Des milliers de manifestants en Haïti réclament une protection contre les gangs

PORT-AU-PRINCE, Haïti — Plusieurs milliers d’Haïtiens ont défilé lundi dans la capitale pour exiger d’être protégés contre les gangs violents qui pillent les quartiers de Port-au-Prince et d’autres villes du pays. 

La vie quotidienne des Haïtiens est perturbée par la violence incessante des gangs, qui a aggravé la pauvreté à travers le pays qui attend une décision du Conseil de sécurité de l’ONU sur un éventuel déploiement d’une force armée internationale.

La foule a marché pendant deux heures depuis la communauté durement éprouvée de Carrefour-Feuilles jusqu’au Champ-de-Mars, dans le centre-ville, puis à la résidence officielle du premier ministre, où la police a dispersé la manifestation avec des gaz lacrymogènes.

Wilène Joseph, une vendeuse de rue de 36 ans, mère de deux enfants de cinq et sept ans, a rejoint la manifestation lundi par frustration de ne pas pouvoir sortir de chez elle pour aller travailler. Elle craint aussi que ses enfants ne se fassent tirer dessus.

Les experts estiment que depuis l’assassinat du président Jovenel Moïse en 2021, les gangs criminels ont pris le contrôle de jusqu’à 80 % de Port-au-Prince, tuant, violant et semant la terreur dans des quartiers déjà aux prises avec une pauvreté endémique.

De janvier à mars, plus de 1600 personnes auraient été tuées, blessées ou enlevées, soit une augmentation de près de 30 % par rapport aux trois derniers mois de 2022, selon le dernier rapport de l’ONU.

Lundi, l’UNICEF a annoncé un «pic alarmant» d’enlèvements, avec près de 300 cas confirmés jusqu’ici cette année, soit presque le nombre signalé pour toute l’année dernière, et près de trois fois le total pour 2021. L’agence onusienne souligne que les femmes et les enfants sont de plus en plus kidnappés et utilisés à des fins financières ou tactiques. 

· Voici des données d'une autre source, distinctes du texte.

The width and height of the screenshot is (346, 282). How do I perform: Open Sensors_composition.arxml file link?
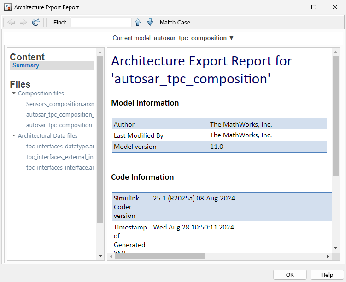[x=60, y=104]
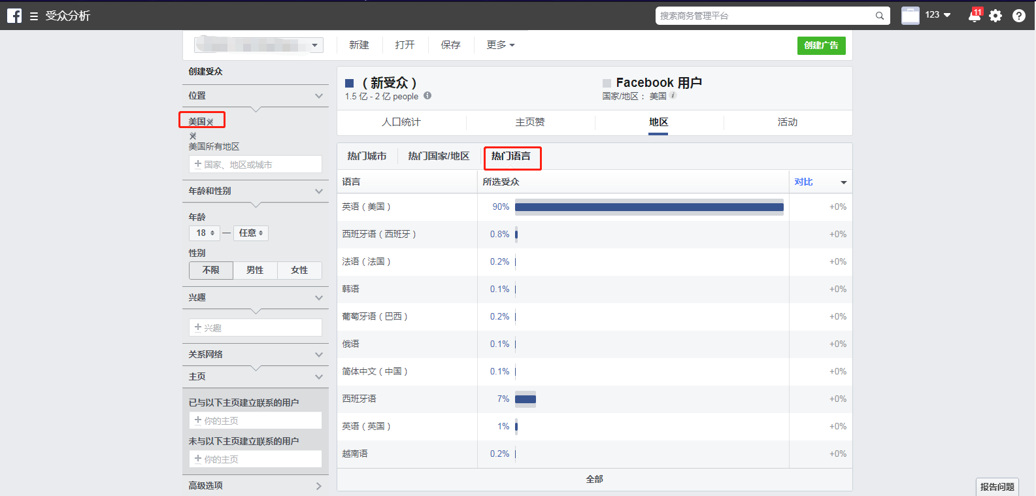1036x496 pixels.
Task: Expand the 高级选项 section
Action: click(x=255, y=486)
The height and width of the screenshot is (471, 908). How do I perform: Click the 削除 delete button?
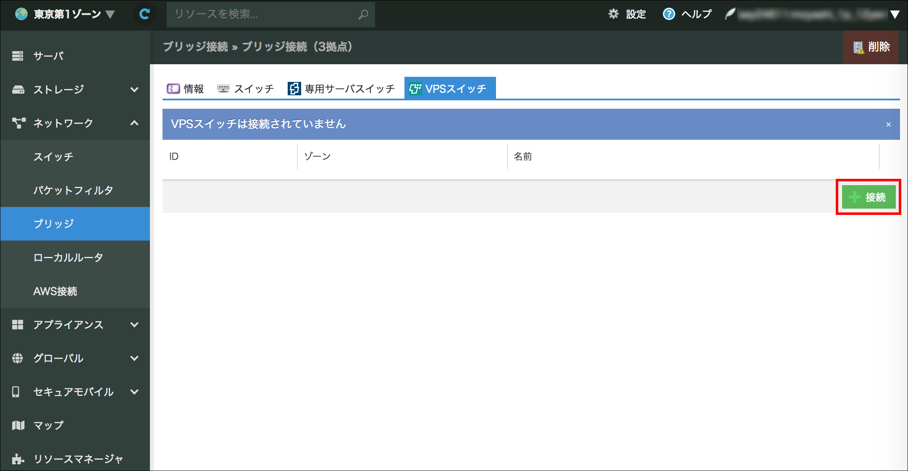[x=871, y=47]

Les parents de jeunes enfants craignent particulièrement que des gangs ne les ravissent lorsqu’ils se rendent à l’école ou en reviennent. 

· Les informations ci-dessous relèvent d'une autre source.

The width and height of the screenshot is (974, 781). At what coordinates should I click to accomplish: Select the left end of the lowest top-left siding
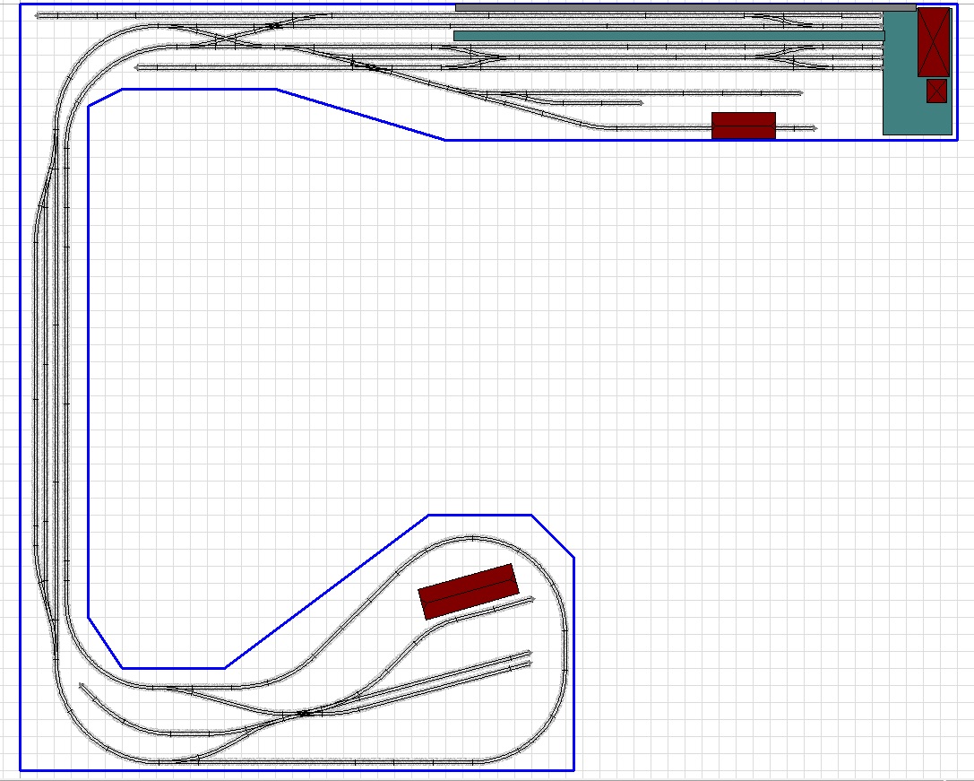coord(138,67)
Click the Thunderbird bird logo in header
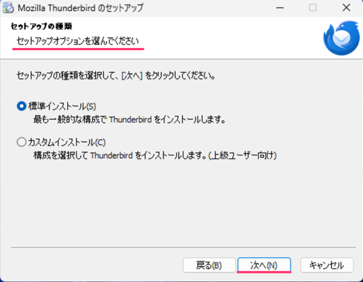 (341, 38)
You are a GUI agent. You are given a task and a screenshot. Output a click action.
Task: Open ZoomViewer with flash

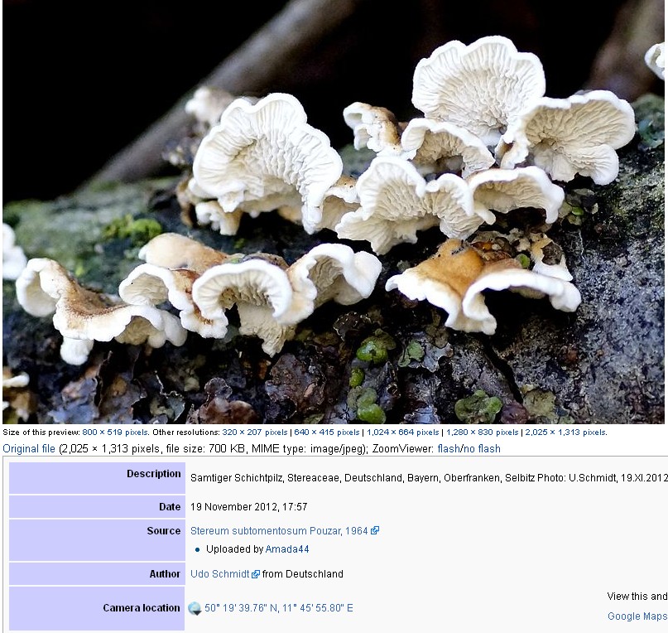click(449, 449)
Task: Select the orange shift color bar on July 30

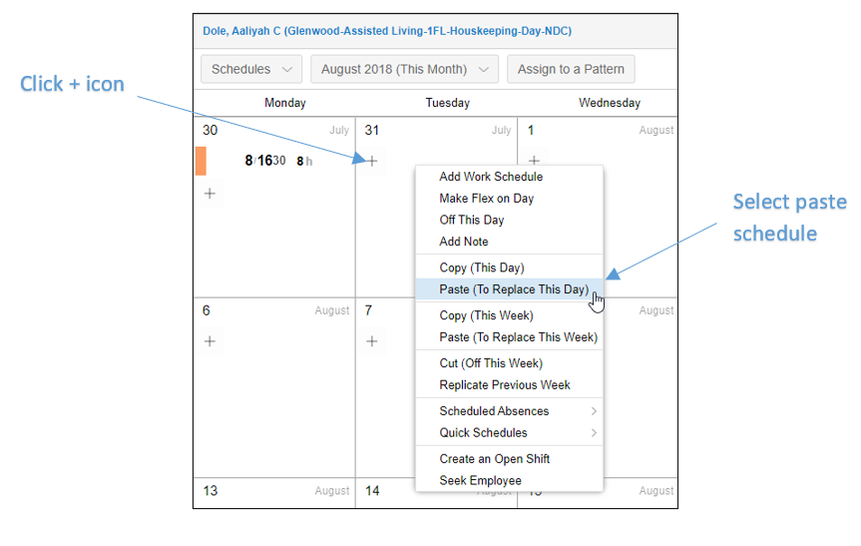Action: click(x=201, y=161)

Mario Jenty, un vendeur de téléphones portables de 36 ans qui s’est joint à la manifestation de lundi, a déclaré que l’augmentation des enlèvements poussait des Haïtiens dans une pauvreté encore plus profonde. Pour payer la rançon exigée par les ravisseurs, des Haïtiens vont vendre leur maison, sans aucune garantie que la personne enlevée sera effectivement libérée.

M. Jenty a rejoint les milliers d’Haïtiens qui ont crié «Bwa kalé!» lundi, une référence au soulèvement violent qui a commencé plus tôt cette année, où des civils ciblent des membres présumés de gangs. Plus de 200 personnes ont été tuées depuis, et les manifestants ont juré de maintenir le mouvement en vie alors que la police, en sous-effectif et sous-financée, est complètement dépassée. 

En octobre dernier, le premier ministre haïtien et d’autres hauts responsables ont demandé le déploiement urgent d’une force armée internationale. Fin juillet, le Kenya a proposé de diriger une force de police multinationale, mais le Conseil de sécurité de l’ONU n’a pas encore voté sur une résolution autorisant une force qui ne serait pas une mission multinationale onusienne. 

Les États-Unis ont déclaré la semaine dernière qu’ils présenteraient une résolution au Conseil de sécurité.